The case provides a graphic reminder of how measures of competence (both individual and collective) in a Council’s Department of Children and Young Persons Services serve as a simple and simplistic proxy for the complexity of real performance. There are several reasons why these measures can never constitute actual performance:

  • The measures comprise a limited range of metrics deemed by certain planners to be sufficiently indicative of overall performance.
  • The metrics are chosen because they are measurable (e.g. completion of records), while important but immeasurable ones are omitted (e.g. quality of relationships).
  • The measures represent just one party’s contribution (i.e. the Council’s) in a complex web of interactions within a wider system that includes police, schools and hospitals.
  • The measures require an inspection, which is a subjective process that calls for interpretation.
  • The managers who are the target of the inspection selectively provide the data to an Ofsted inspector.

Where were the hidden incentives in the system?

Ofsted’s routine inspection of Haringey’s Children and Young Persons Services beginning in November 2006 and published in November 2007 (shortly after Baby Peter’s death in August) had ticked all the right boxes and awarded the department ‘3 Star’ status of ‘Good’.

Yet a year later when Ofsted, the Healthcare Commission and Police conducted an enquiry into the department, it found gross systemic failure, at which point Ed Balls, the government’s Secretary of State for Children, Schools and Families, removed Haringey’s director from her post.
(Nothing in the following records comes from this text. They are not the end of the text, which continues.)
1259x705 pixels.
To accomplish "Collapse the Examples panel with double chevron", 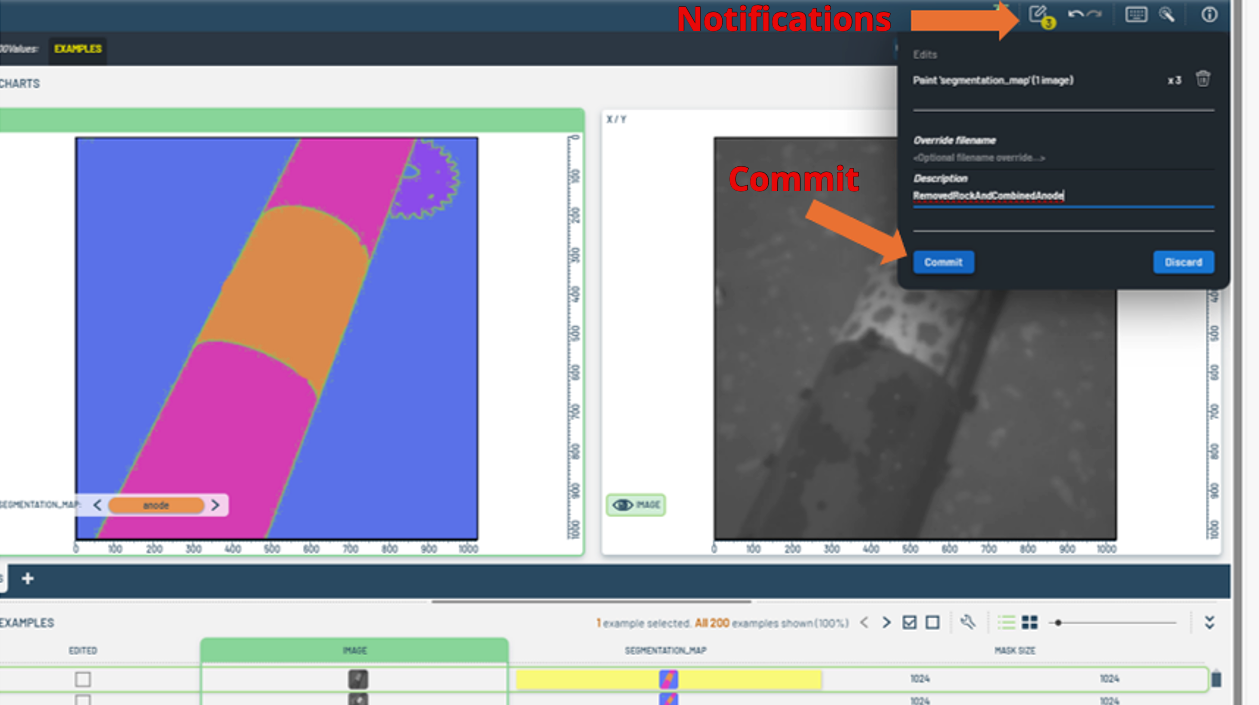I will coord(1209,622).
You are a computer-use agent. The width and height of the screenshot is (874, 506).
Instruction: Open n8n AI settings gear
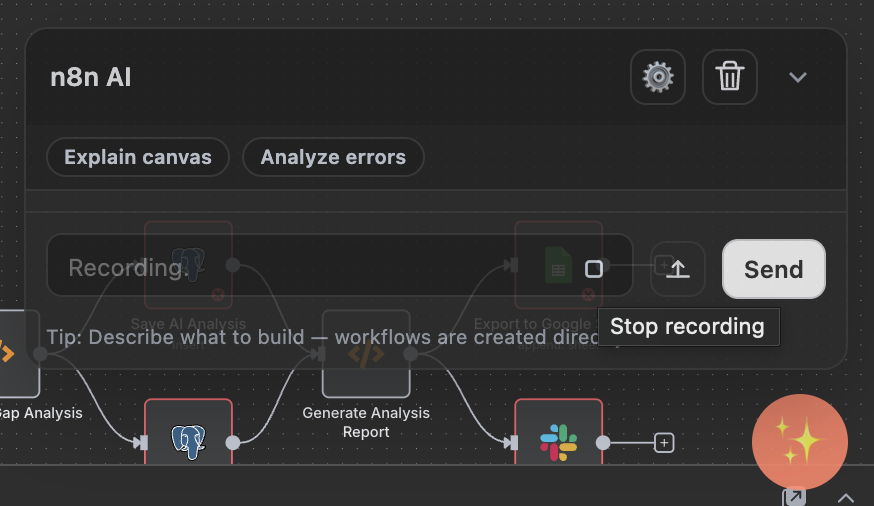[657, 77]
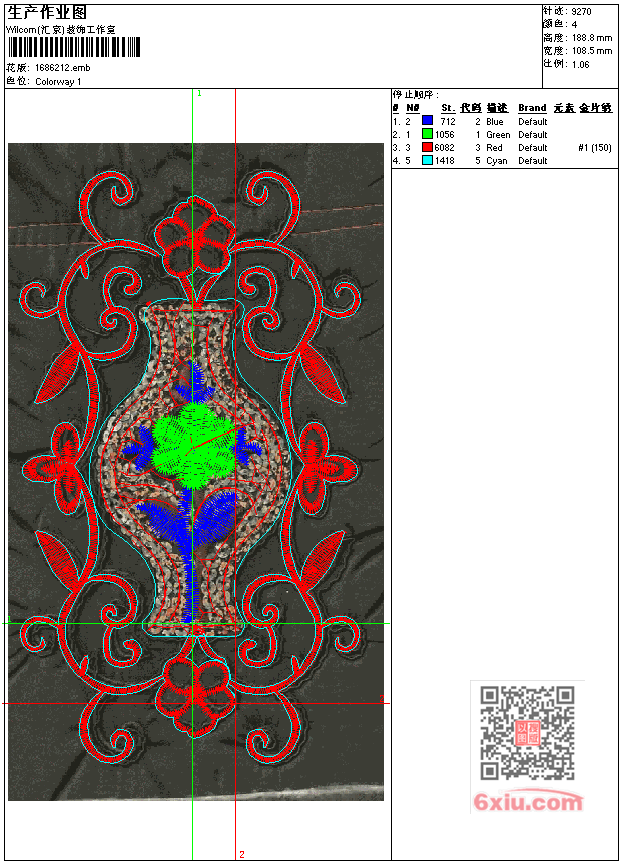Choose the cyan color swatch in row 4
The width and height of the screenshot is (620, 861).
click(x=427, y=161)
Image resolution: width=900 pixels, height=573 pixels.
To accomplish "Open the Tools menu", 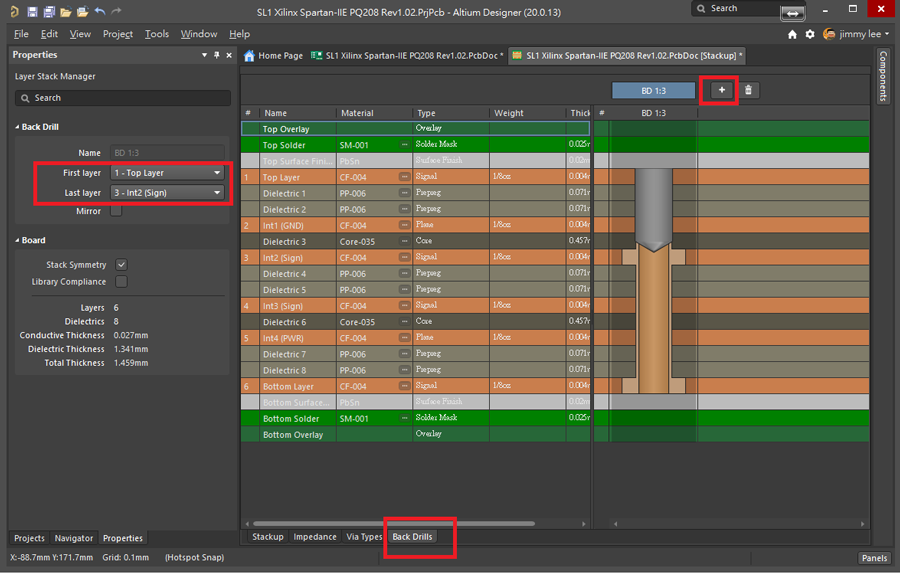I will [x=157, y=34].
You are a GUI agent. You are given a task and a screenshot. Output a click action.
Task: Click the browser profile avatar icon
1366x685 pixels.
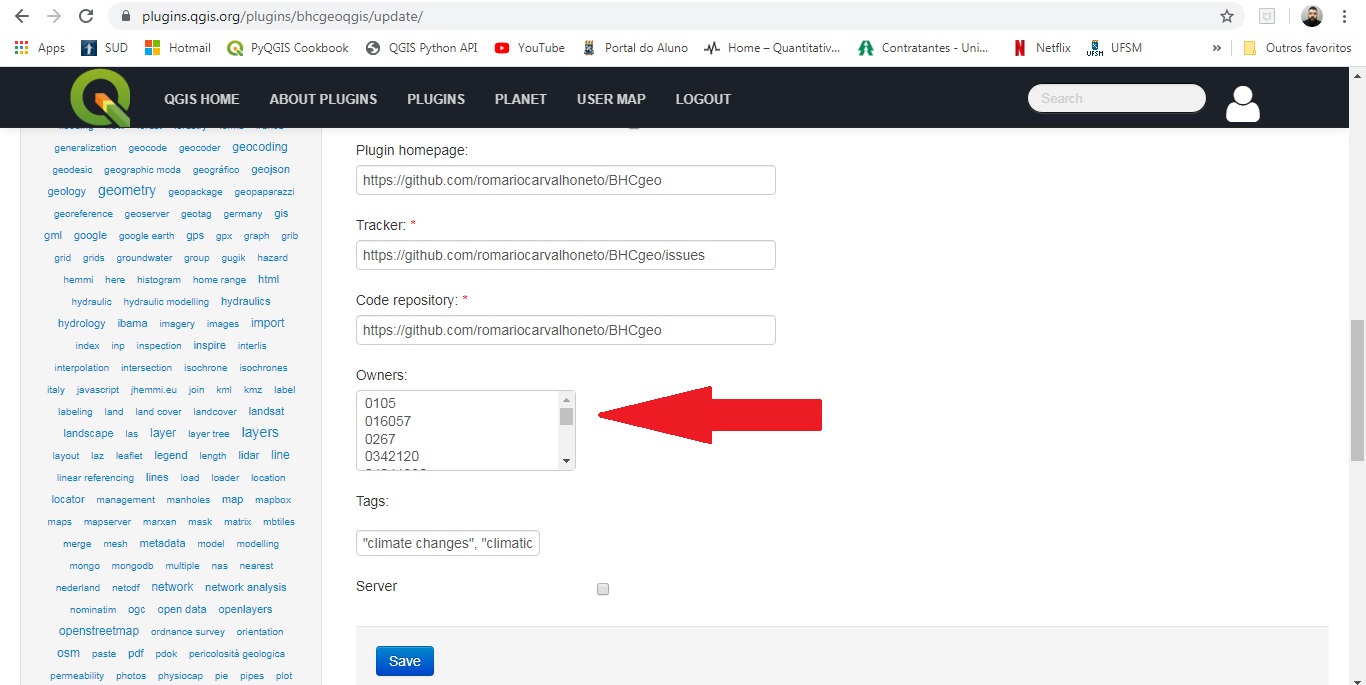point(1311,15)
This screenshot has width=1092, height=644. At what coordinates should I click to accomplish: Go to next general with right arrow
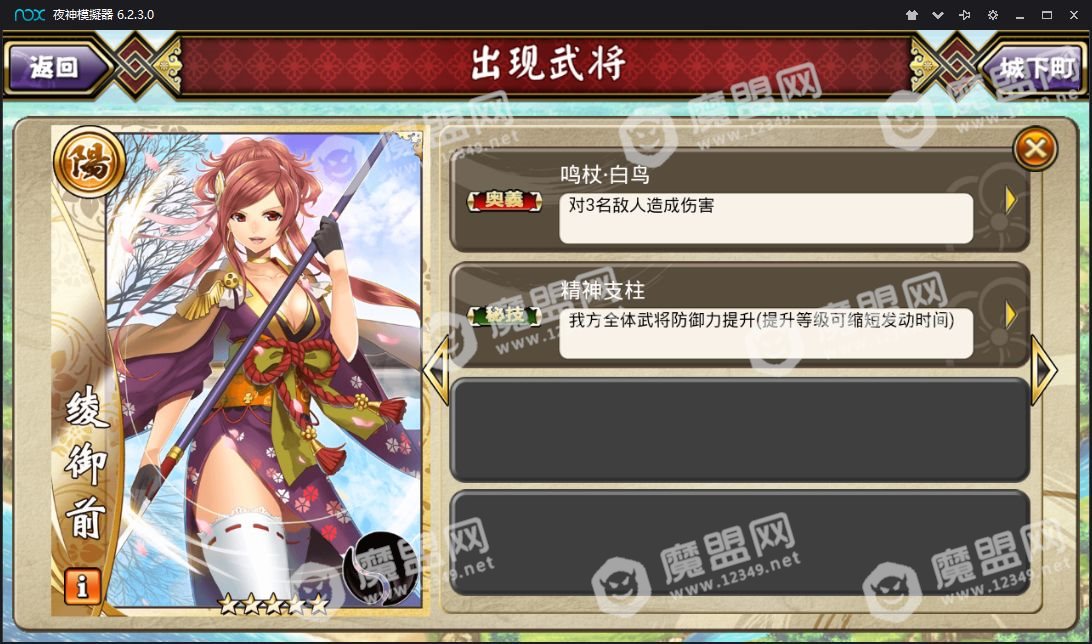click(1044, 370)
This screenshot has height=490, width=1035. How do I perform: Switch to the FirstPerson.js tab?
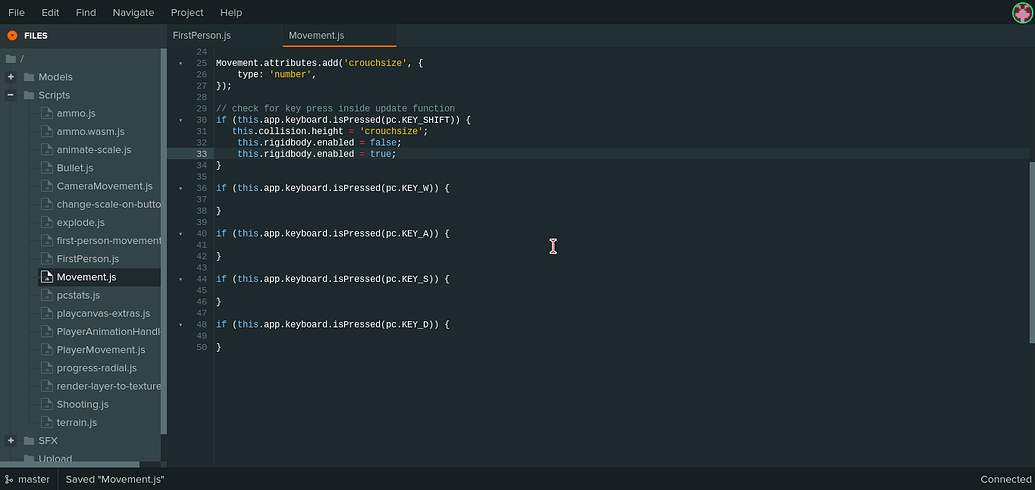click(202, 35)
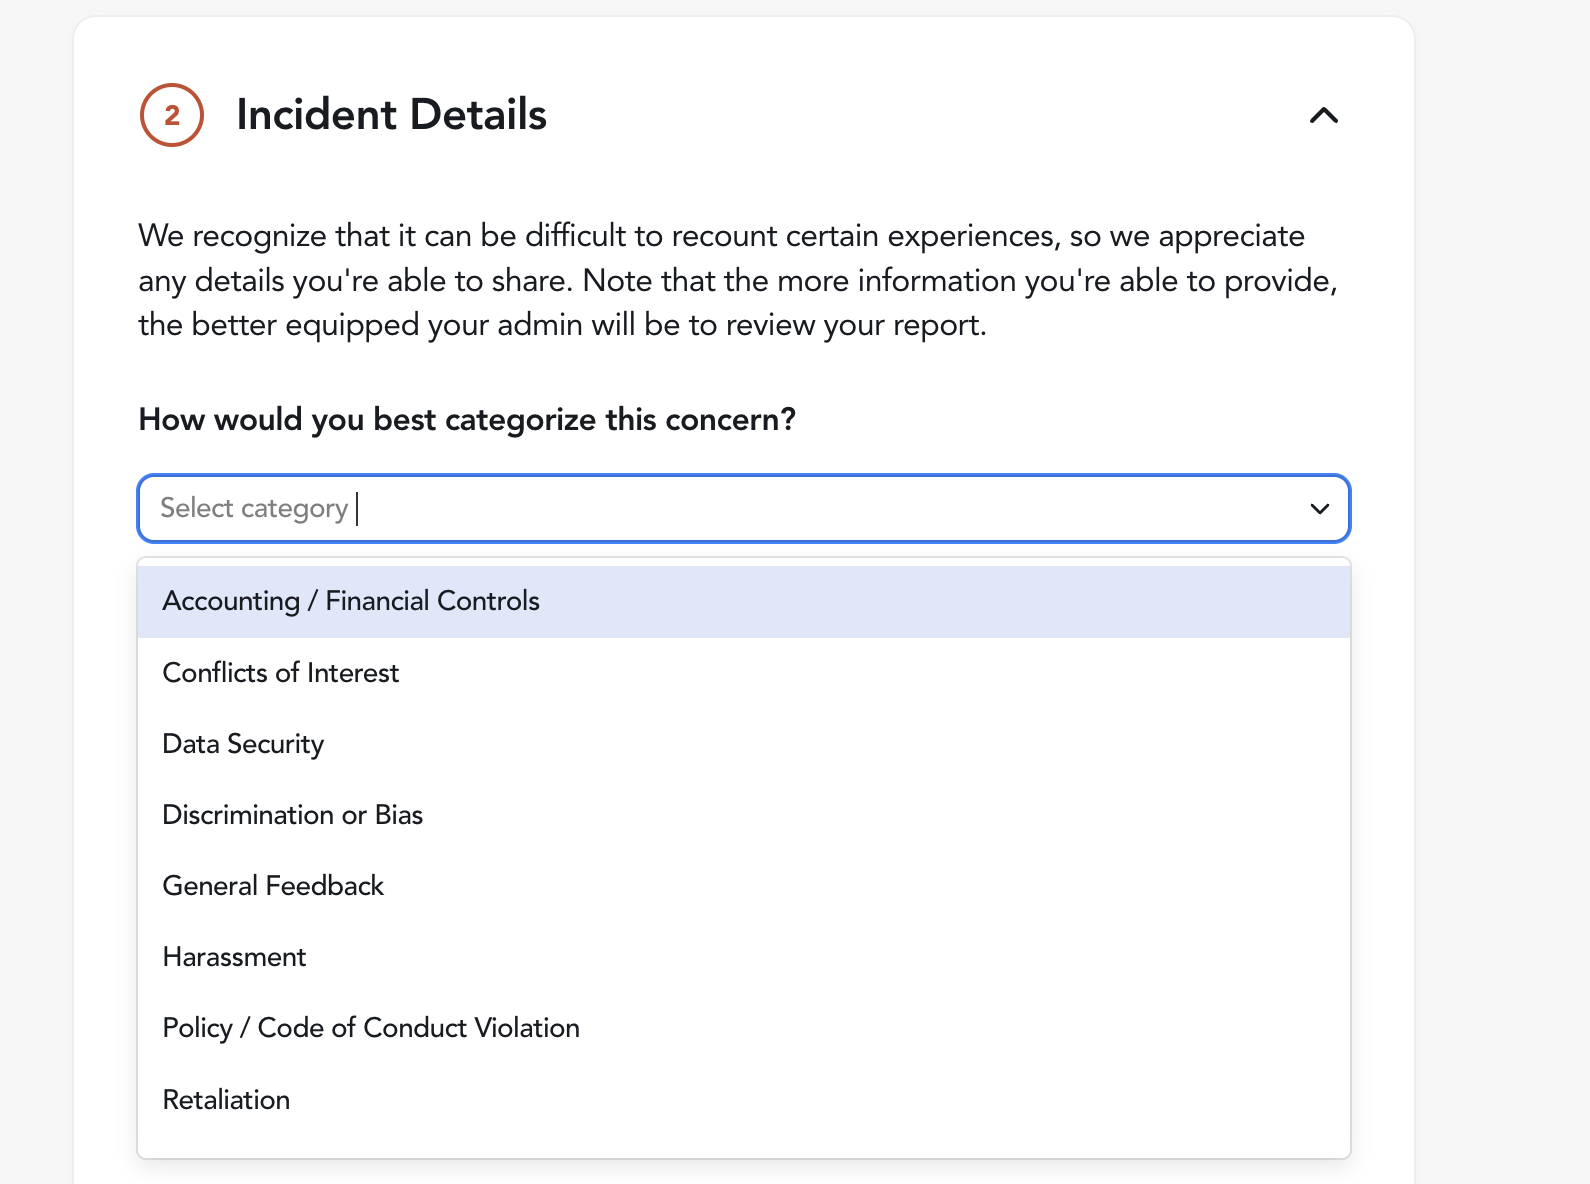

How could Ofsted effectively overturn its judgement? An inquiry into the inquiry showed that Ofsted had originally allowed itself to be hoodwinked. The assessment method was open to manipulation. ‘Officials in the Council were able to “hide behind” false data to earn themselves a good rating’. The motives are clear: successfully jumping through the government’s hoops brings resources, money and political advantage.

It’s the wrong question

The problem lies with the inspector’s question. That question forms a crucial part of managers’ environment. Inspectors are interested in the question: ‘Is the service up to standard?’. A high rating lets everyone relax, and a low one damns them. This is the wrong question to be asking. They should be asking: ‘What are you doing to improve?’. A culture of learning and continual improvement would then replace a culture of cheating. Volition in an improvement mindset is very different from that engendered by a compliance one.

Keeping leadership in mind

When taking up their job, most managers who see themselves as having a clear leadership role gradually lose sight of their high hopes and aspirations for change and improvement. They fall victim to the pressures that come upon them. They find themselves reacting to demands, requests and circumstances. The managers become bureaucratised; their jobs are eroded by entropy. They forget why they were put there.

The challenge to overcome this trap is mental. All managers should produce and then keep alive in their mind a plan for how to structure, prioritise and use time and resources for that part of the job that concerns their leadership role. They need to write answers to these questions on a piece of paper, keep it to hand, remind themselves, and reflect frequently on them:

  • What am I trying to achieve with my leadership?
  • What do I need to change around here?
  • Who are my customers and what leadership do they need from me?
  • What are my leadership priorities?
  • How will I manage the time I need to allocate to my leadership role?
  • How will I enable others to use their leadership?
  • What is the system doing to me and what am I doing to the system?
  • How will I successfully account for my leadership?

[Update: Following strong criticism of the Government-imposed Integrated Computer System (ICS), on 22 June 2009 the Government announced that it was rescinding the requirement for local authorities to use the ICS or lose funding. With immediate effect they would be free to use local discretion within a simplified national framework.]